America, you in danger, girl!

Don’t take this as a sell for Biden. I really can’t stand with him either. How he continues to toss American support behind the slaughter of innocent Palestinian children and (hopefully soon to also be convicted of corruption) Bibi Netanyahu is bonkers. It’s like we’re living in a simulation and the players are just tossing in more madness to see if the NPC’s learn, or retaliate, and so far, good little American NPC’s keep strolling and giggling down the streets of a country so concerned about reaping the spoils of all the wars, it has completely ignored the call from within the house. Hello, America is in shit shape. 

Our roads are a disaster. Hell, any drive in Louisville is sure to net a flat tire or bent axle from the many potholes in the streets. 

Gun violence has become so common that most news outlets don’t cover most of it unless more than 10 people die, bonus if someone famous is in the mix. 

We’re a reality TV version of a failed state. Was the Roman Empire this wacky at the end? 

Every day that America continues in this state, I feel like we’re being asked to be Voltaire’s Pangloss, or Candide, but most of us are feeling a bit more Martin. 

“But for what purpose was the earth formed?” asked Candide. “To drive us mad,” replied Martin.”

I mean, does Martin not make so much sense?

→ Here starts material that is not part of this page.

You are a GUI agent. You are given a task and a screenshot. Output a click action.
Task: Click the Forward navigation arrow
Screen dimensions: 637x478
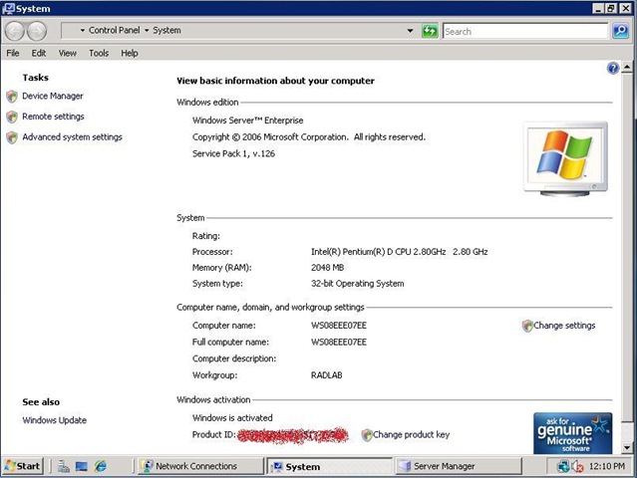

What the fuck are we even doing at this point, and really, it is America. There is madness in every society but on the most basic level, America is driving us absolutely insane. 

To the point that if you go to another country, people pick America last as a place they’d want to live. In other countries, the idea that America is violent and crazy is quite common. Sure there are a few foreigners who might want to attend a university here (if they can afford it). They might want to visit, but few want to leave their healthcare, transportation and other basic provisional needs that are met by perhaps less insane governments. 

Transportation in America… Trash. Healthcare in America… Trash. Education in America… Trash, especially if you’re poor. 

“Do you believe," said Candide, "that men have always massacred each other as they do to-day, that they have always been liars, cheats, traitors, ingrates, brigands, idiots, thieves, scoundrels, gluttons, drunkards, misers, envious, ambitious, bloody-minded, calumniators, debauchees, fanatics, hypocrites, and fools?"

’‘Do you believe," said Martin, "that hawks have always eaten pigeons when they have found them?"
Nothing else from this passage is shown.